= Task goal =
Exactly as given, output all the records that follow.

[Stored items]
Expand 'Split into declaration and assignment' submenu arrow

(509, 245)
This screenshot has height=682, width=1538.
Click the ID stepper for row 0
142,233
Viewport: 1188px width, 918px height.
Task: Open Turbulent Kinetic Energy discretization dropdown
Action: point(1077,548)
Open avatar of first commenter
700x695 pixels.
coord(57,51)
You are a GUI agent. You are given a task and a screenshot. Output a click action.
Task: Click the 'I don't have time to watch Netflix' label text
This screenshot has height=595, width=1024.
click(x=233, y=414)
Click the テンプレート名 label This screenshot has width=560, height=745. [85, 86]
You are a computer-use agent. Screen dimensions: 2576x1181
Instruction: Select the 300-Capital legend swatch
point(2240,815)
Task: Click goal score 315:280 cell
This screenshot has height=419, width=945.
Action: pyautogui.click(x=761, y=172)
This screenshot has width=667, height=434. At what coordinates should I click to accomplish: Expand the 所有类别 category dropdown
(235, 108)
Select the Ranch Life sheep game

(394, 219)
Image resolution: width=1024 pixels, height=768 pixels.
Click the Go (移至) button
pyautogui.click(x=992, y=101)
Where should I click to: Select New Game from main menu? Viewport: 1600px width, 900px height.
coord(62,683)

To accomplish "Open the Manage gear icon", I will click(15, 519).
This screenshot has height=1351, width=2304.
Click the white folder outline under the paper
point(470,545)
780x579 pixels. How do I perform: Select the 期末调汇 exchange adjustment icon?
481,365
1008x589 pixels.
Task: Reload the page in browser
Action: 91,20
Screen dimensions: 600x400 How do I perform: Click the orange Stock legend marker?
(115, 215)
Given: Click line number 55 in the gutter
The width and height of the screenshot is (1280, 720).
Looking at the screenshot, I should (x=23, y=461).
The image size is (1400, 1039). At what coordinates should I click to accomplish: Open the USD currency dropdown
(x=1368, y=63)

= Task output =
Expand 'Split into declaration and assignment' submenu arrow

(509, 245)
This screenshot has height=682, width=1538.
Click the ID stepper for row 0
142,233
Viewport: 1188px width, 918px height.
Task: Open Turbulent Kinetic Energy discretization dropdown
Action: point(1077,548)
Open avatar of first commenter
700x695 pixels.
coord(57,51)
You are a GUI agent. You are given a task and a screenshot. Output a click action.
Task: Click the 'I don't have time to watch Netflix' label text
This screenshot has height=595, width=1024.
click(x=233, y=414)
Click the テンプレート名 label This screenshot has width=560, height=745. [85, 86]
You are a computer-use agent. Screen dimensions: 2576x1181
Instruction: Select the 300-Capital legend swatch
point(2240,815)
Task: Click goal score 315:280 cell
This screenshot has height=419, width=945.
Action: pyautogui.click(x=761, y=172)
This screenshot has width=667, height=434. At what coordinates should I click to accomplish: Expand the 所有类别 category dropdown
(235, 108)
Select the Ranch Life sheep game

(394, 219)
Image resolution: width=1024 pixels, height=768 pixels.
Click the Go (移至) button
pyautogui.click(x=992, y=101)
Where should I click to: Select New Game from main menu? Viewport: 1600px width, 900px height.
coord(62,683)

To accomplish "Open the Manage gear icon", I will click(15, 519).
This screenshot has height=1351, width=2304.
Click the white folder outline under the paper
point(470,545)
780x579 pixels. How do I perform: Select the 期末调汇 exchange adjustment icon?
481,365
1008x589 pixels.
Task: Reload the page in browser
Action: 91,20
Screen dimensions: 600x400 How do I perform: Click the orange Stock legend marker?
(115, 215)
Given: Click line number 55 in the gutter
The width and height of the screenshot is (1280, 720).
Looking at the screenshot, I should (x=23, y=461).
The image size is (1400, 1039). At what coordinates should I click to accomplish: Open the USD currency dropdown
(x=1368, y=63)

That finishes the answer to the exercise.